“We’ve allowed things we know in our hearts to be false to seep into the general consciousness.” – Tony Abbott
Last night I was among dispirited Christians gathered at the Club York in Sydney to hear former Prime Minister Tony Abbott launch a book - Christianity Matters in These Troubled Times.
“We just have to do our best, and as Churchill said, 'keep buggering on',” Abbott told the audience.
Many were there because former Deputy Prime Minister John Anderson had invited his influential podcast audience.
They were a thoughtful crowd, but shell-shocked by how quickly the culture has turned against them.
They were looking for answers.
The gender-fluid indoctrination of their children and grandchildren, the erasure of free speech in our universities and the unjust persecution and jailing of Cardinal George Pell were raised in the Q&A.
On the eve of an election where a Labor-Teal-Greens government might win and make it all worse, no one can believe our nation has come to this.
An expert panel of contributors to the book, edited by Catholic intellectual Dr Kevin Donnelly (pictured), did their best to give hope while giving a sober assessment of the problems.
Victoria under "chairman" Daniel Andrews, Donnelly said, was ground zero with parents, counsellors and priest now facing criminal charges if they counselled a child against changing his or her gender.
The Andrews government also had legislation to strip religious schools of their freedom to uphold “the religion or the faith that school has been established to support” through employment and enrolment policies.
“The most egregious and despicable kind of this persecution is cardinal George Pell,” Donnelly said.
“The way in which the Cardinal was vilified and attacked is a scathing indictment of how low we have gone in terms of public debate and public discussion.”
Academic Dr Stephen Chavura, who wrote about the decline of our universities, said they were so biased and ideologically rigid, “robbing students of an exciting education”, that it was best to start new institutions with a focus on Christian and classical learning.
On the issue of biological males encroaching girls’ and women’s sports and private spaces, egged on by cultural Marxism in the classroom, Abbott put his finger on the problem.
“This is a political failure,” he said.
But it wasn’t just a failure of politicians to stand up, he said, defending his former profession.
He went on:
“It is all the fault of all of us for not making our voices sufficiently heard. In the end in a democracy you get the government you deserve. You get the media you deserve, you get the schools you deserve. Whatever our position in life, we’ve just got to be prepared to speak our minds.
“Why do so many of us think the world is going to hell in a hand cart? It is because too many of us have been too silent for too long. We’ve been too polite for too long.

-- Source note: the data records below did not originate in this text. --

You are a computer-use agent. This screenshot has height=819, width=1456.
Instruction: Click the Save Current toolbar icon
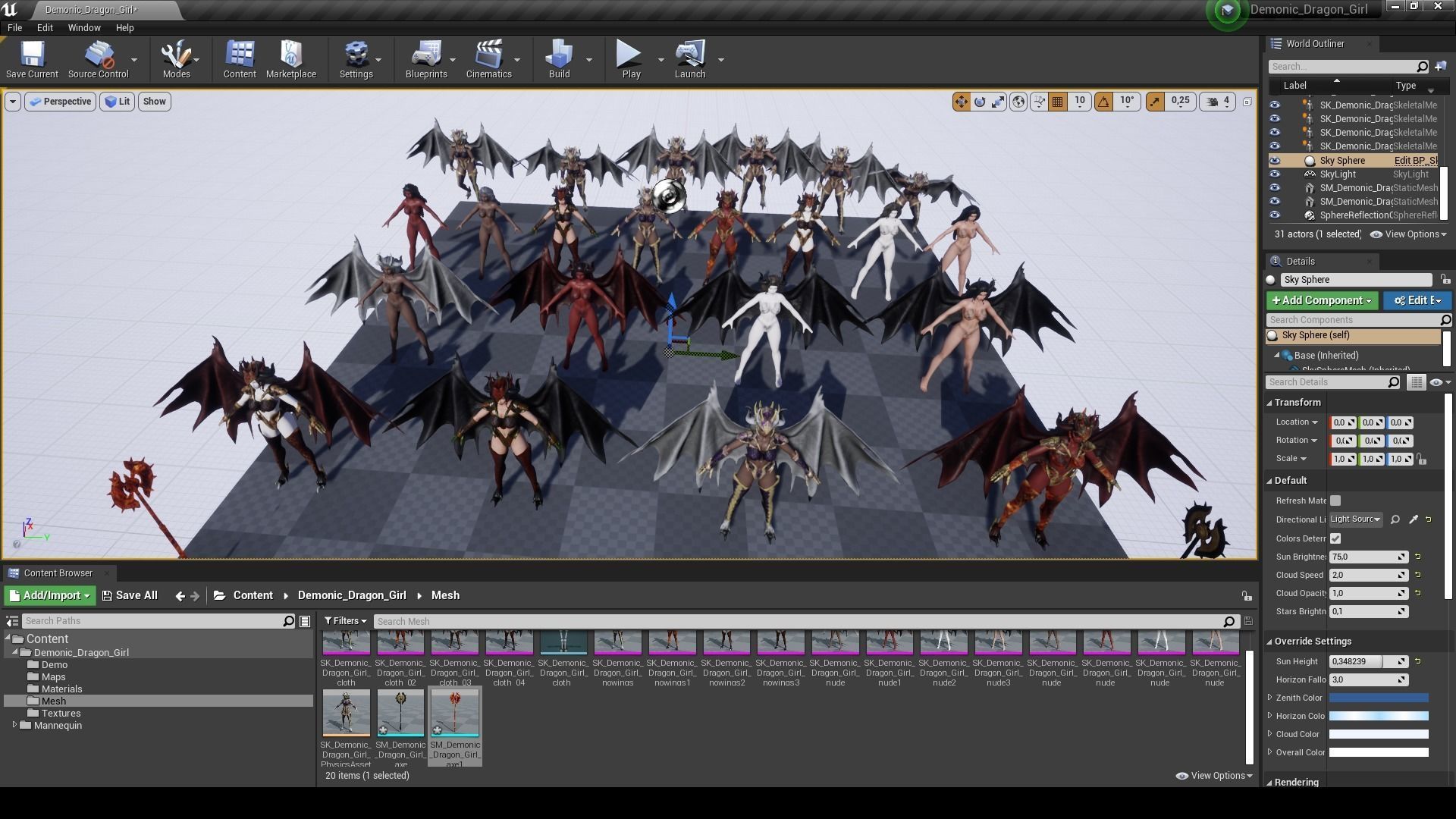[32, 59]
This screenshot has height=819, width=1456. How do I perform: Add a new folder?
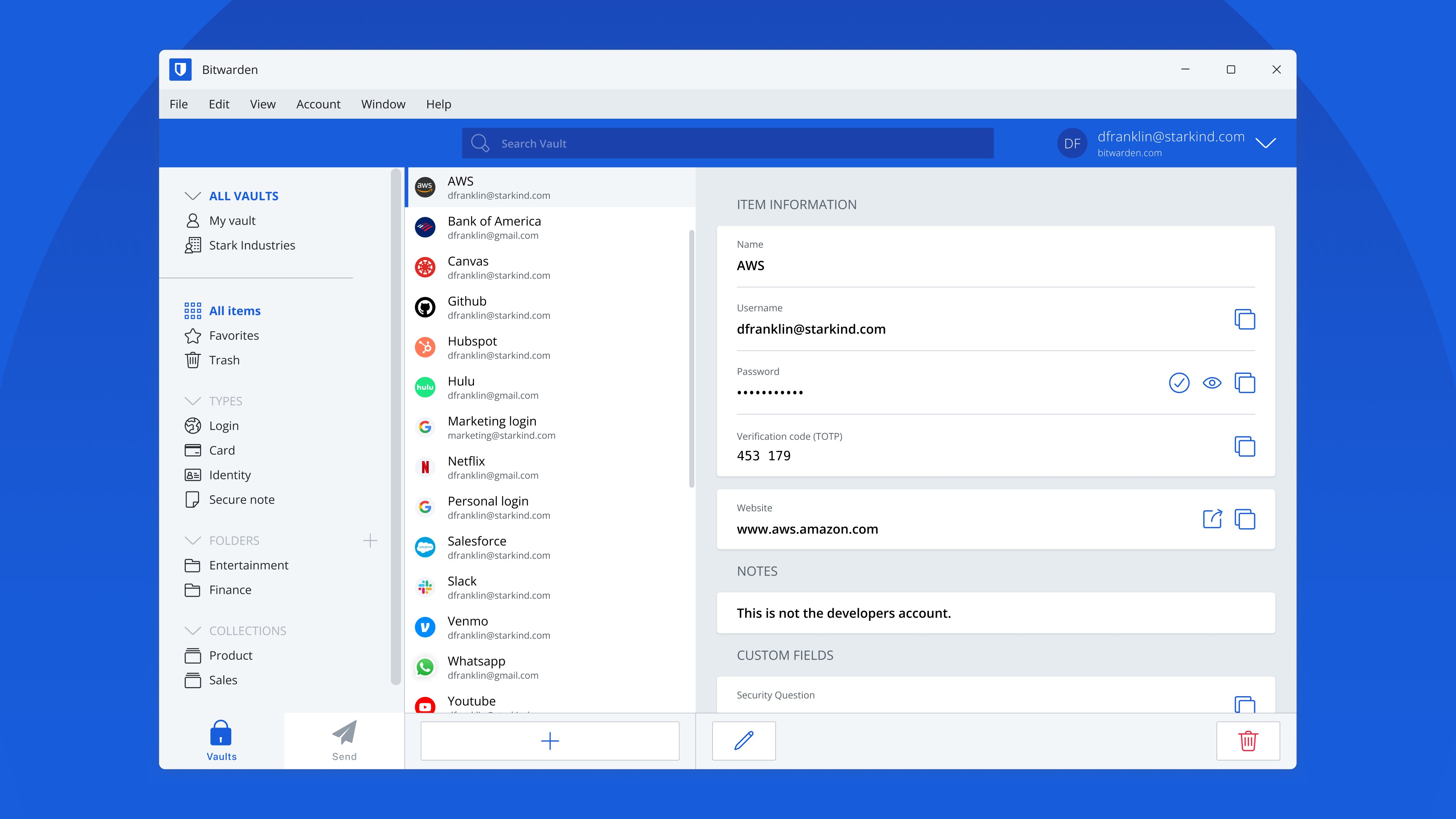point(370,540)
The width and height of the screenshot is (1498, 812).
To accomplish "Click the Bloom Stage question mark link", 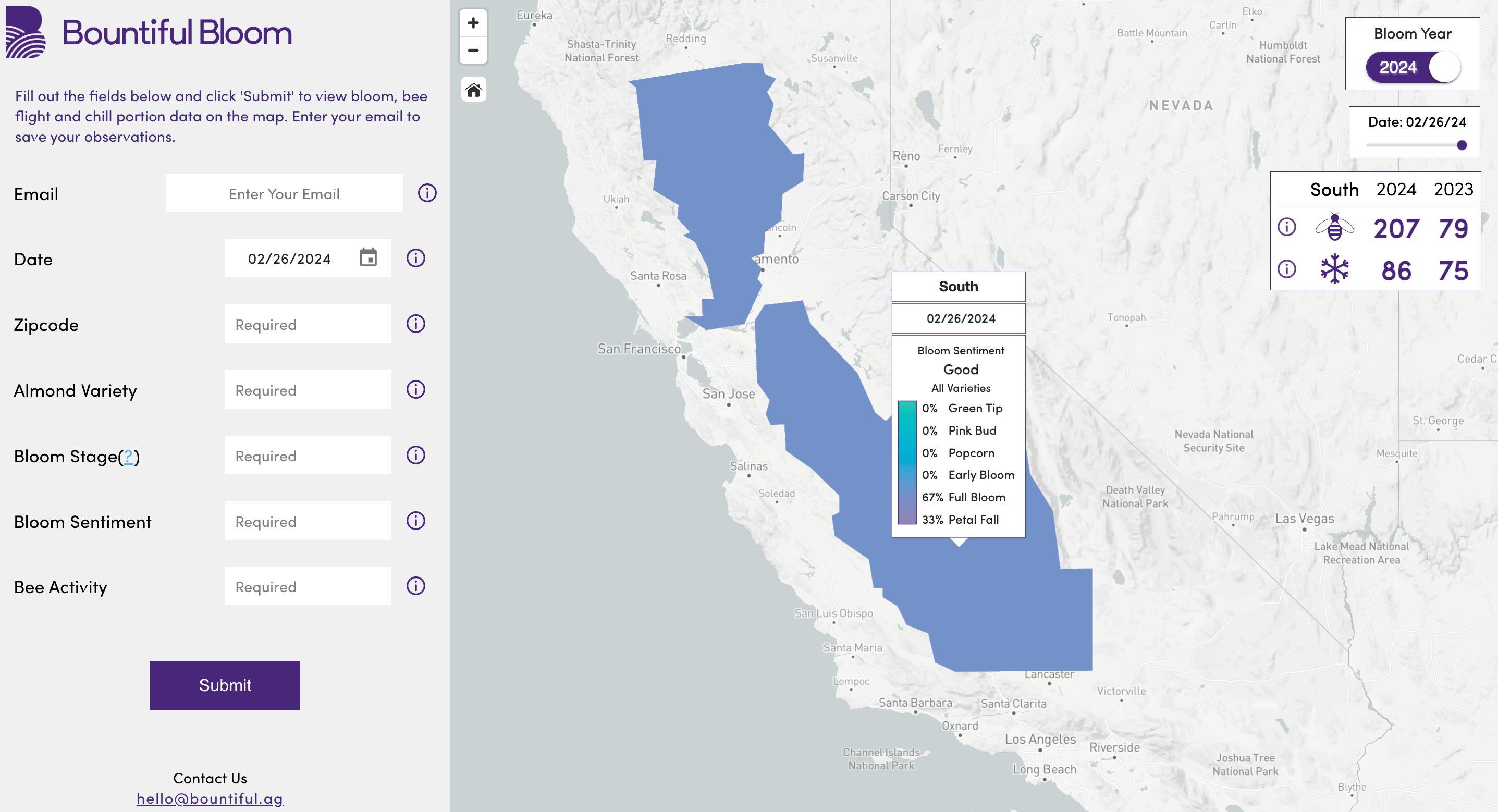I will tap(129, 456).
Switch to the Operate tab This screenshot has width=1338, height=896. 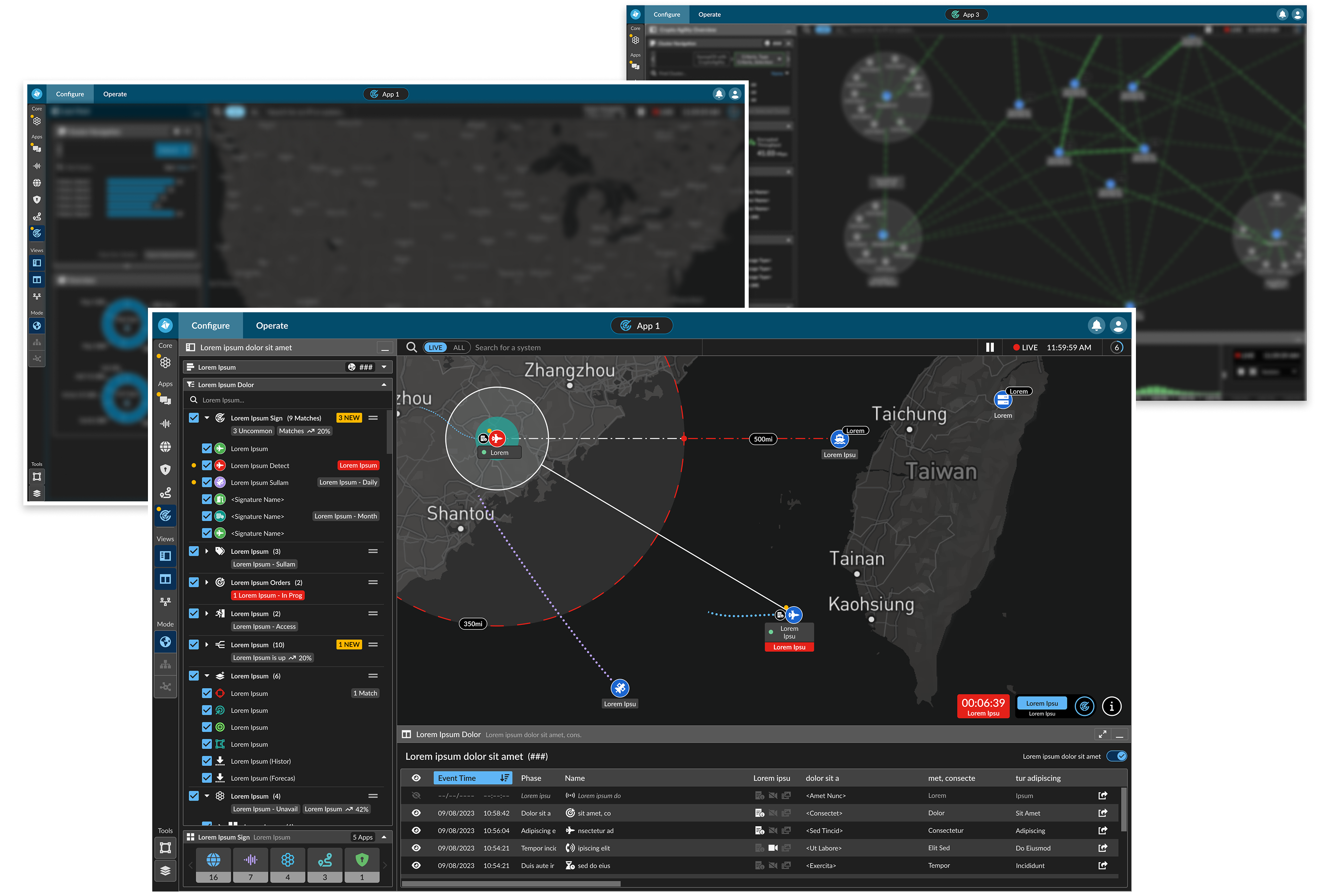(272, 326)
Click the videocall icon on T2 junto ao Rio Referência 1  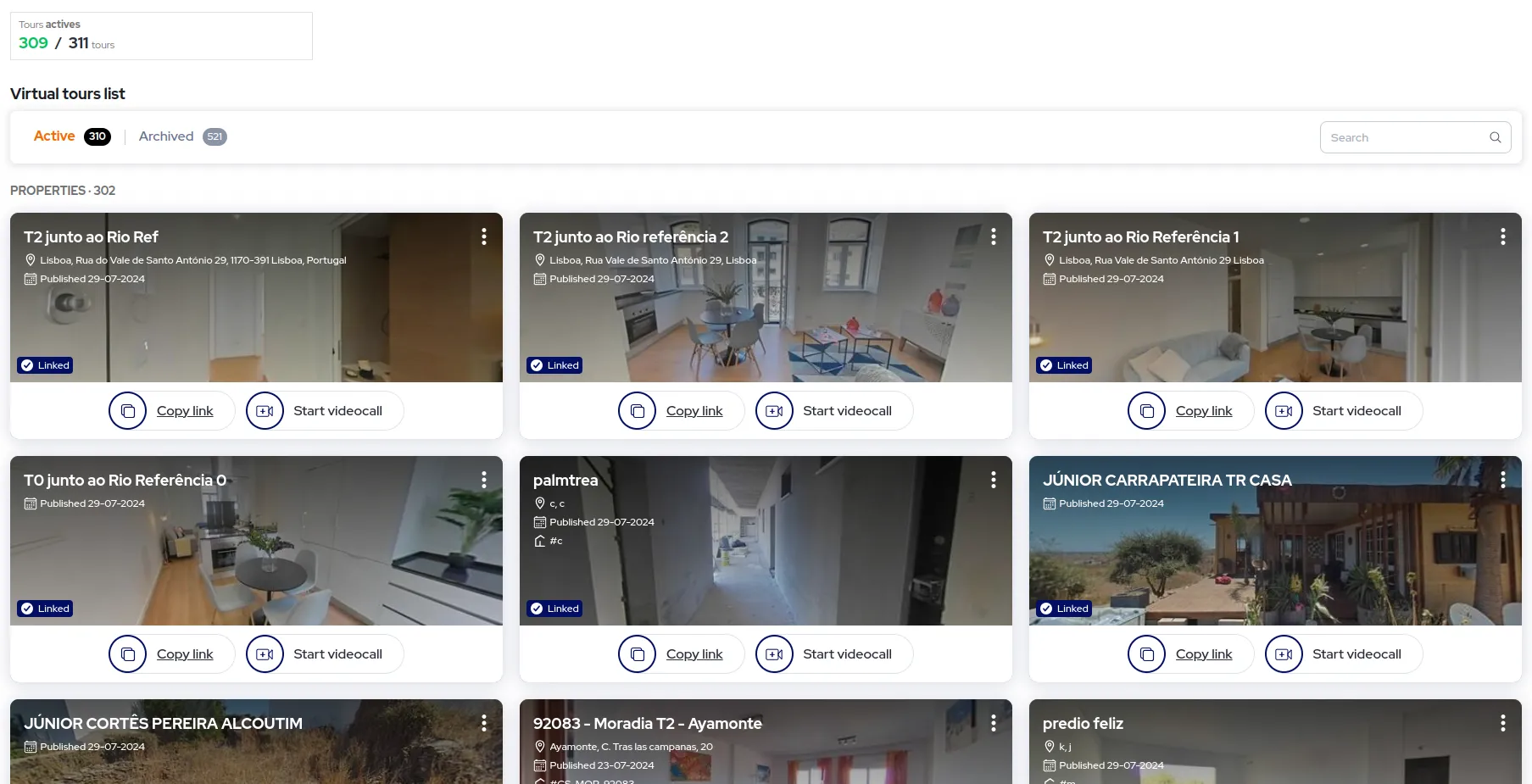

“We’ve allowed things we know in our hearts to be false to seep into the general consciousness.
“I’m not saying we can fight every battle and be rude to people because we disagree with them. I’m not saying that at all.
“But a majority that stays silent does not remain a majority and the so-called silent majority in this country is losing its status precisely because it has been too silent for too long.”
Donnelly said the West was committing cultural suicide by cancelling Christianity in its schools and universities and Australia was following this trend.
Quoting the late philosopher Roger Scruton, he said Christians and conservatives “must rediscover what we are, what we stand for and having rediscovered it be prepared to fight for it”.
In answer to the question what can we do?, Abbott said:
“With St Paul we can fight the good fight, we can keep the faith, we can do our best to stay the course, remembering the words of Jesus: ‘I am with you always even to the end of time’.
“We can know that to fight and lose is no defeat, as long as we really have done our best.”
Christianity Matters in These Troubled Times is available from Wilkinson Publishing.